Pathophysiology

Gout is abnormal accumulation and precipitation of monosodium urate(MSU) crystals into tissue, usually around the joints, causing recurrent acute or chronic arthritis.

Gout is a classic example of the inflammatory response. When the uric acid comes out of solution, it forms crystals in one or several joints. This will attract large numbers of phagocytic white blood cells to that area in order to clear away the crystals. By doing so, the white blood cells release a package of inflammatory mediator substances(will be discussed later) which, in addition to destroying the crystals, also damage the surrounding tissues - hence the pain, swelling and redness occur.

Although the presence of urate crystals in the soft and synovial tissues is a prerequisite for a gouty attack, the fact that urate crystals can also be found in synovial fluid in the absence of joint inflammation suggests that the presence of intrasynovial urate crystals is not sufficient to cause gouty arthritis. This is because clumps or microtophi of highly negatively charged and reactive MSU crystals are normally coated with serum proteins (apolipoprotein [apo] E or apo B) that physically inhibit the binding of MSU crystals to cell receptors. A gout attack may be triggered by either a release of uncoated crystals (for example, due to partial dissolution of a microtophus caused by changing serum urate levels) or precipitation of crystals in a supersaturated microenvironment (for example, release of urate due to cellular damage). Naked urate crystals are then interact with intracellular and surface receptors of local dendritic cells and macrophages, serving as a danger signal to activate the innate immune system of our body.

This interaction may be enhanced by immunoglobulin G (IgG) binding. Triggering of these receptors, including Toll-like receptors, NALP3 inflammasomes, and the triggering receptors expressed on myeloid cells (TREMs) by MSU, results in the production of interleukin (IL)–1, which in turn initiates the production of a cascade of pro-inflammatory cytokines, including IL-6, IL-8, neutrophil chemotactic factors, and tumor necrosis factor (TNF)–alpha. Neutrophil phagocytosis leads to another burst of inflammatory mediator production.

Subsidence of an acute gout attack is due to multiple mechanisms, including the clearance of damaged neutrophils, recoating of urate crystals, and the production of anti-inflammatory cytokines including, IL-1RA, IL-10, and transforming growth factor (TGF)–beta.

Pathophysiology
The greater the duration and degree of hyperuricemia, the greater is the likelihood of getting gout and the more severe are the symptoms of it. Urate levels in the body can be elevated due to 3 causes which are:
• Decreased renal excretion
• Increased production
• Increased purine intake

Decreased renal excretion is the most common cause of hyperuricemia. It may be hereditary and also occurs in patients who are receiving diuretics and in those with diseases that decrease glomerular filtration rate(GFR).

Source material.

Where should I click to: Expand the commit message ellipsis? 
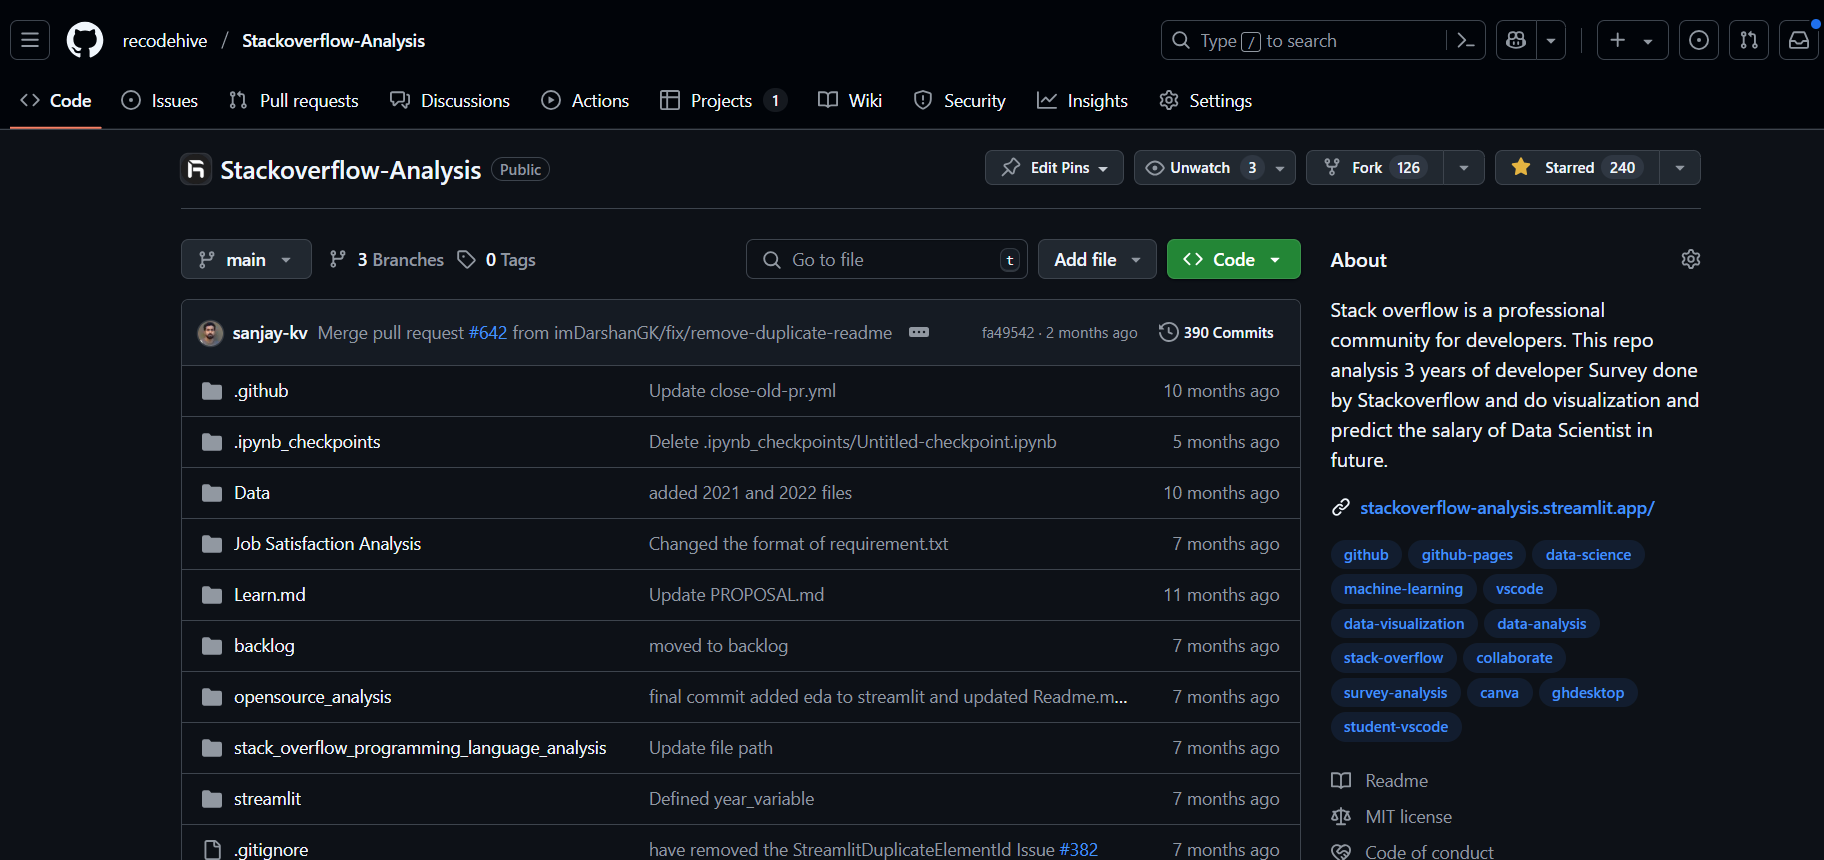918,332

==

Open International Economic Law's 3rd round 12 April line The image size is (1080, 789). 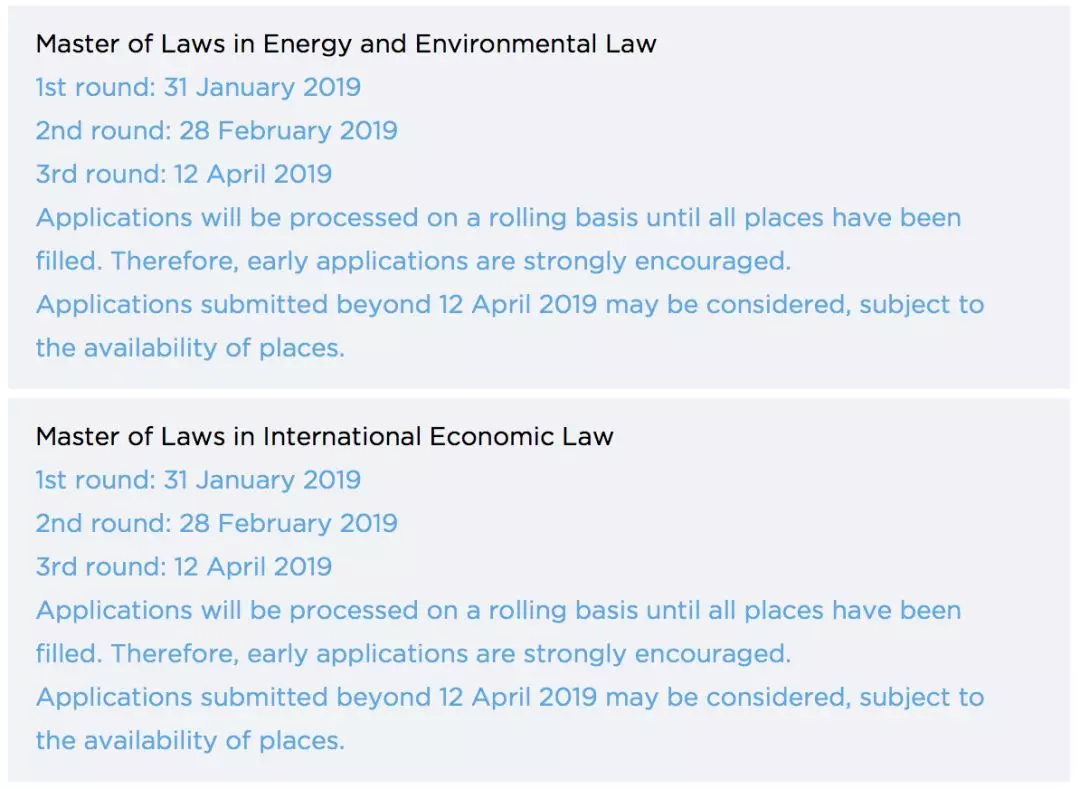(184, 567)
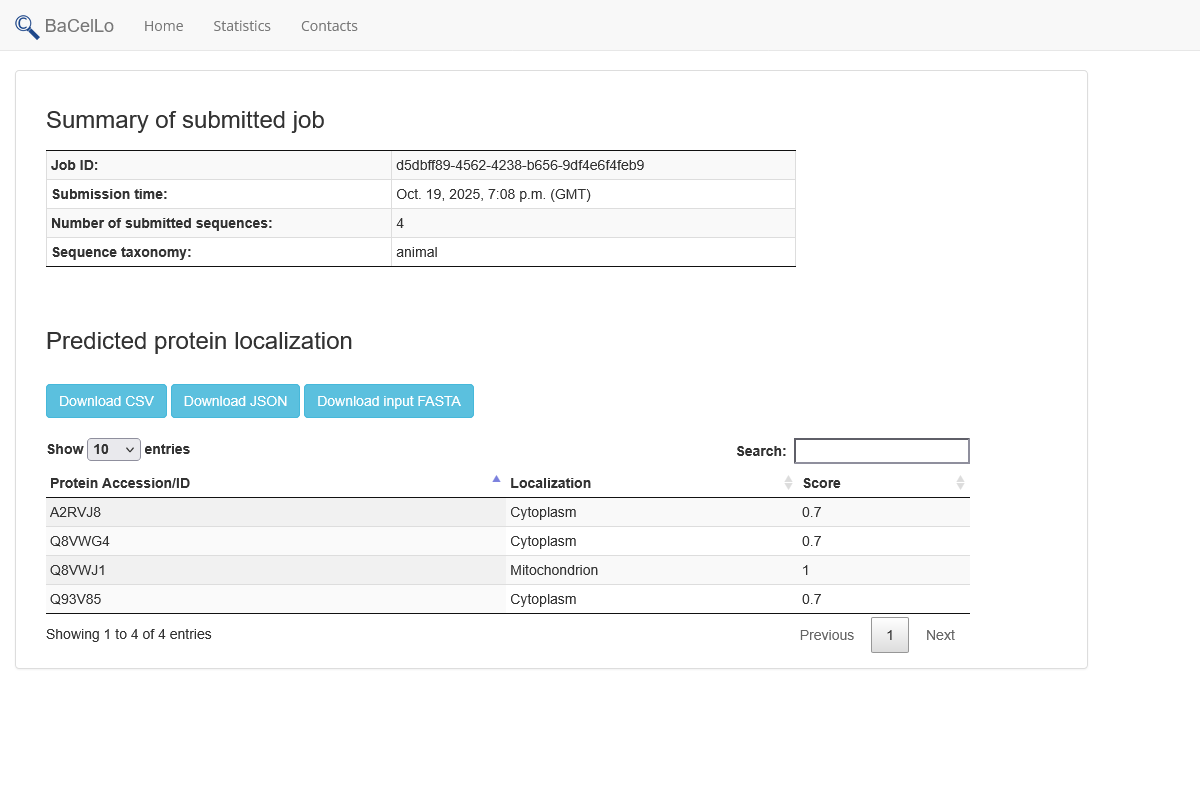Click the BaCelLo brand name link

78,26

Task 1. Using the text on gout, explain why urate crystals in the synovial fluid are not enough by themselves to cause gouty arthritis. Answer in one to three sentences.
Task 2. Proceed with the text on gout, starting right after its final sentence on decreased renal excretion.

Task response 1. Clumps or microtophi of monosodium urate crystals are normally coated with serum proteins (apolipoprotein E or apolipoprotein B). This coating physically inhibits the crystals from binding to cell receptors, so they can be present in synovial fluid without setting off joint inflammation.

Task response 2.
Besides that, ethanol will also increase purine catabolism in the liver and thus increase the formation of lactic acid, which blocks urate secretion by the renal tubules. Therefore, heavy alcoholic drinkers predispose to gout.

Lead poisoning and cyclosporine, usually given to transplant patients, irreversibly damages renal tubules, leading to urate retention in the body.

Increased production of urate may be caused by increased rates of nucleoprotein turnover in haematological conditions (for example, lymphoma, leukaemia, haemolytic anaemia) and in conditions with increased rates of cellular proliferation and cell death (for example, psoriasis, cytotoxic cancer therapy, radiation therapy).

Increased urate production may also occur as a primary hereditary abnormality, and in obesity as the urate production correlates with body surface area. In most cases, the cause is unknown, but a few cases are attributable to enzyme abnormalities, for example, deficiency of hypoxanthine-guanine phosphoribosyltransferase (complete deficiency in Lesch-Nyhan syndrome) is one of the possible causes.

Increased intake of purine-rich foods (eg, liver, kidney, anchovies, asparagus, consommé, herring, meat gravies and broths, mushrooms, mussels, sardines, sweetbreads) can contribute to hyperuricemia. Foods rich in protein such as red meat, kidney and liver contain a high proportion of nucleic material (purines) that is broken down to uric acid. Some wines and beers are also high in purines. However, a strict low-purine diet lowers serum urate by only about 1 mg/dL.

Urate precipitates as needle-shaped monosodium urate (MSU) crystals, which are deposited extracellularly in avascular tissues (for example, cartilage) or in relatively avascular tissues (for example, tendons, tendon sheaths, ligaments, walls of bursae) and skin around cooler distal joints and tissues (for example, ears).

In severe, long-standing hyperuricemia, MSU crystals may be deposited in larger central joints and in the parenchyma of organs such as the kidney. At the acid pH of urine, urate precipitates readily as small platelike or irregular crystals that may aggregate to form gravel or stones, which may cause obstruction. Tophi are MSU crystal aggregates that most often develop in joint and cutaneous tissue.